Missbrauch nimmt dramatisch zu und hält Retter von der Arbeit ab - “110“ und “112“ sind ab morgen nicht mehr anonym zu erreichen.

Bad Oldesloe. Ab morgen können die Notrufnummern "112" und "110" nicht mehr von Handys ohne SIM-Karte gewählt werden. Der Grund für diese Neuregelung: Die Rettungsleitstellen werden regelrecht mit falschen Notrufen bombardiert, bei denen der Anrufer anonym bleibt, weil kartenlose Handys keine Nummer übertragen. Jetzt wird die Notruffunktion im Mobiltelefon abgestellt. Beim Einschalten eines Mobiltelefons ohne SIM-Karte erscheint nicht mehr der Hinweis "Nur Notruf möglich".

Die Mitarbeiter der Einsatzzentrale in Bad Oldesloe zählen am Tag durchschnittlich mehr als 80 Anrufe aus den Kreisen Stormarn und Herzogtum Lauenburg, bei denen sofort wieder aufgelegt wird. Von 352 270 Notrufen, die im vergangenen Jahr in der Oldesloer Zentrale ankamen, waren rund 30 000 Fehlalarme. Ein Jahr zuvor war die Zahl noch halb so hoch: 2007 gingen knapp 360 000 Notrufe ein, in 15 364 Fällen wurde die "112" missbräuchlich gewählt.

Dieser bundesweiten Entwicklung will die Regierung nun mit der neuen Verordnung entgegenwirken.

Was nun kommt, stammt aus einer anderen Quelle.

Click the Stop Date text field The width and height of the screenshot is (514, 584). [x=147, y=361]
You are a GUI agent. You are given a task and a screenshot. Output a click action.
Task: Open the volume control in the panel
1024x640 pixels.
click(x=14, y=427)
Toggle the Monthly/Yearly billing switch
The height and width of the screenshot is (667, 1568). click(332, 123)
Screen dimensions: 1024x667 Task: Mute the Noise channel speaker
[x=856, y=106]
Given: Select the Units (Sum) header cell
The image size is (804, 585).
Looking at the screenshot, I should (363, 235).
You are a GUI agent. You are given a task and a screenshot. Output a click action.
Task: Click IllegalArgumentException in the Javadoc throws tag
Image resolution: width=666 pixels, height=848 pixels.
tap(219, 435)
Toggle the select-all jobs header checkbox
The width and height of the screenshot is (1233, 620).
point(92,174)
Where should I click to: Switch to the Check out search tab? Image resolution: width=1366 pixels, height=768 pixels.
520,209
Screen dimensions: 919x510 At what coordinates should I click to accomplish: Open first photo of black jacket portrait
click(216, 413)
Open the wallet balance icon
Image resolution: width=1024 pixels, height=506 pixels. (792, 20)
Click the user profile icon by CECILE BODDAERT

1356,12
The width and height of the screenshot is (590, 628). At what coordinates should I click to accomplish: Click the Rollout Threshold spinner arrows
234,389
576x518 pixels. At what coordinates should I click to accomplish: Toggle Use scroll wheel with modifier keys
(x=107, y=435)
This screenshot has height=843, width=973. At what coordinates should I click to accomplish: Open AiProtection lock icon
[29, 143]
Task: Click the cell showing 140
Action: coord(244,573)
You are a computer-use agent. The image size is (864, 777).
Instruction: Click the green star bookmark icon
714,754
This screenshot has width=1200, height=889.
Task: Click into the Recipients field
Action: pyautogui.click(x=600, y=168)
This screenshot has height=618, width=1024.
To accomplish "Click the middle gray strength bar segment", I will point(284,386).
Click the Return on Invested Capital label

Markus Hilchenbach, Leiter der Oldesloer Rettungsleitstelle, sagt, dass zirka 90 Prozent der falschen Notrufe über ein kartenloses Handy erfolgen. "Ich rechne damit, dass ab dem 1. Juli der Missbrauch spürbar zurückgeht", sagt Hilchenbach. "Zwar dauert der vermeintliche Hilferuf nur wenige Sekunden, doch über den Tag summiert sich dies." Echte Notfälle könnten in der Warteschleife hängenbleiben.

Die Anrufe, bei denen sofort wieder aufgelegt wird, häufen sich deutlich in den Unterrichtspausen und nach Schulschluss, sagt Hilchenbach. Dass es sich um Schülerstreiche handele, erkennen die Mitarbeiter der Rettungsleitstelle daran, dass die Notrufnummer auch aus Telefonzellen, die in der Nähe von Schulen stehen, gewählt wird. "Es wird kurz ins Telefon gelacht oder gleich aufgelegt", sagt Hilchenbach: "Wird mehrmals hintereinander aus einer Telefonzelle bei uns angerufen, alarmieren wir auch mal die Polizei und fragen, ob ein Streifenwagen in der Nähe ist."

Häufig gebe es auch Anrufe von Flohmärkten. Um zu überprüfen, ob ein angebotenes Mobilfunktelefon auch funktioniert, erfolgt der kostenlose Anruf bei den Rettungsleitstellen. Laut Strafgesetzbuch (§145) ist der Missbrauch von Notrufen strafbar. Wer eine Notlage vortäuscht, kann eine Freiheitsstrafe von bis zu einem Jahr oder eine Geldstrafe bekommen.

Hilchenbach erinnert sich an eine Reihe dieser sogenannten böswilligen Alarmierungen im Januar dieses Jahres. "In mehreren Nächten hat eine Person anonym angerufen und ein Feuer im Großraum Reinbek gemeldet. Dabei handelte es sich jedes Mal um ein Fehlalarm. Die Feuerwehr ist vergebens ausgerückt." In diesen Fällen ermittelt derzeit noch die Kripo. Der Täter dürfte aber nur schwer zu finden sein. Denn auch er hat mit einem Handy ohne SIM-Karte angerufen.

Wer glaubt, dass er trotz einer Karte im Handy durch die Rufnummer-Unterdrückung inkognito bleibt, der irrt. Die Netzbetreiber sind laut Gesetzt dazu verpflichtet, diese Funktion bei Notrufen zu deaktivieren. Ab morgen erscheint die Nummer immer auf den Displays der Notrufzentrale.